Spacecraft properties
- Spacecraft type: Jupiter nosecone and ballast
- Launch mass: 17,600 kilograms (38,700 lb)^{[citation needed]}

Start of mission
- Launch date: January 29, 1964, 16:25:01 UTC
- Rocket: Saturn I SA-5
- Launch site: Cape Kennedy LC-37B

End of mission
- Decay date: April 30, 1966

Orbital parameters
- Reference system: Geocentric
- Regime: Low Earth
- Perigee altitude: 258 kilometers (139 nmi)
- Apogee altitude: 741 kilometers (400 nmi)
- Inclination: 31.4 degrees
- Period: 94.61 minutes
- Epoch: 3 March 1964

= Saturn I SA-5 =

Apollo program test launch

Saturn-Apollo 5 (SA-5) was the first launch of the Block II Saturn I rocket and was part of the Apollo program. In 1963, President Kennedy identified this launch as the one which would place US lift capability ahead of the Soviets, after being behind for more than six years since Sputnik.

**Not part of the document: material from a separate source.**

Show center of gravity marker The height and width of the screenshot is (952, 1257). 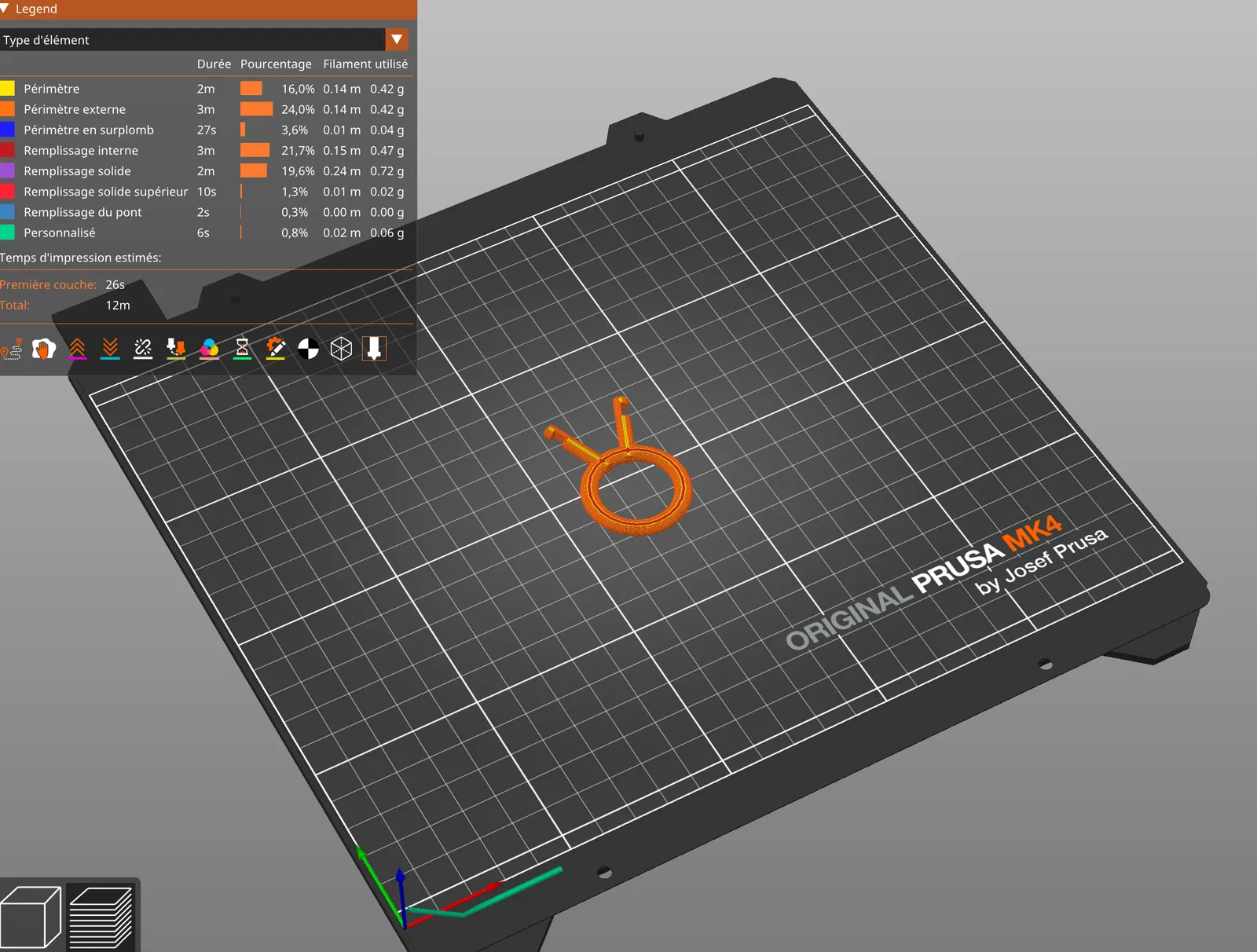click(309, 349)
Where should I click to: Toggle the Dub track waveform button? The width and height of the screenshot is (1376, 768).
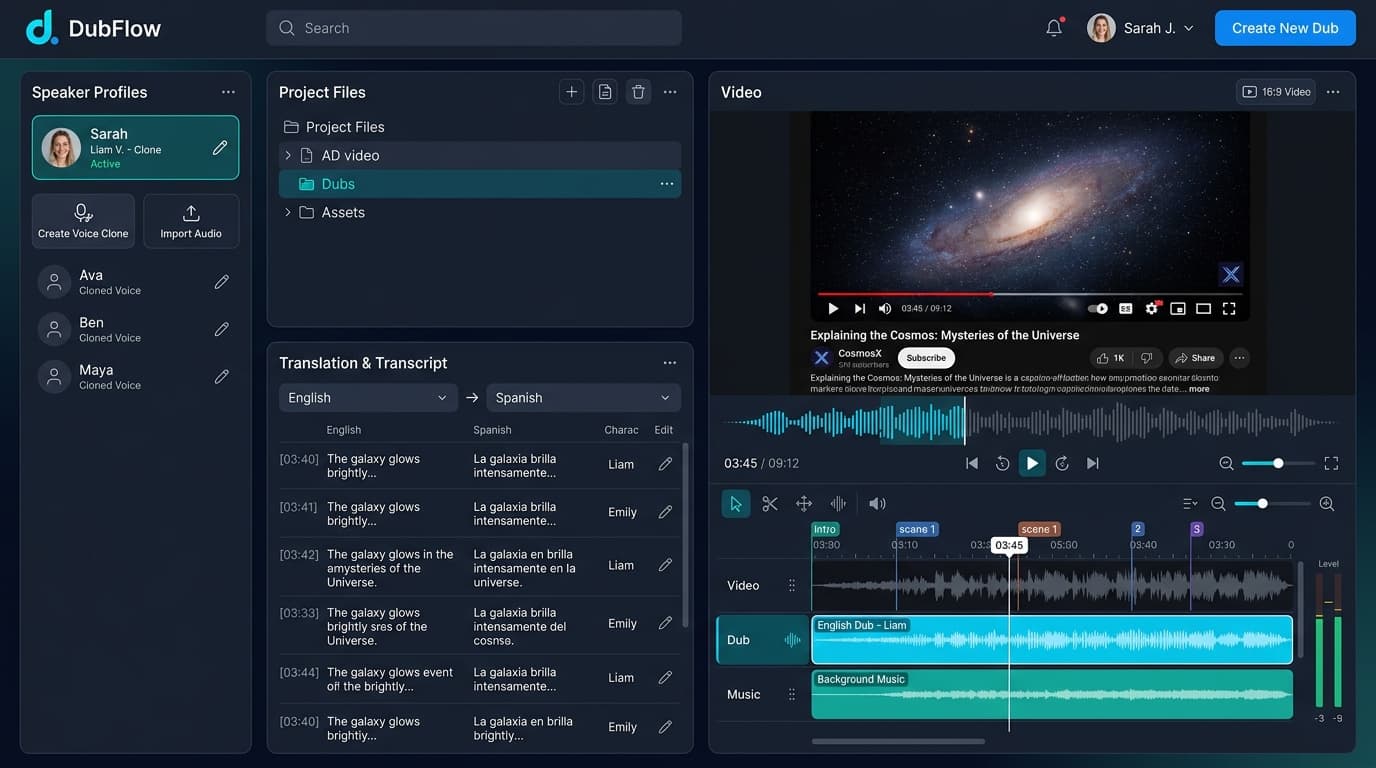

==Upgrades and objectives==
The major changes that occurred on SA-5 were that for the first time the Saturn I would fly with two stages - the S-I first stage and the S-IV second stage. The second stage featured six engines burning liquid hydrogen. Although this engine design (RL10) was meant to be tested several years earlier in the Centaur upper stage, in the end the first Centaur was launched only two months before SA-5. This rocket stage was delivered to the Cape by a modified B-377 aircraft, the Aero Spacelines Pregnant Guppy.

Other major design change included the enlargement of the fuel tanks on the first stage. For the first time the rocket would carry its planned 750,000 lb (340,000 kg) of propellant and would use eight upgraded engines producing a thrust each of 188,000 lbf (836 kN). The first stage also featured for the first time eight fins for added stability during flight. As with the earlier flight the rocket would still carry only a Jupiter nosecone instead of a boilerplate Apollo spacecraft.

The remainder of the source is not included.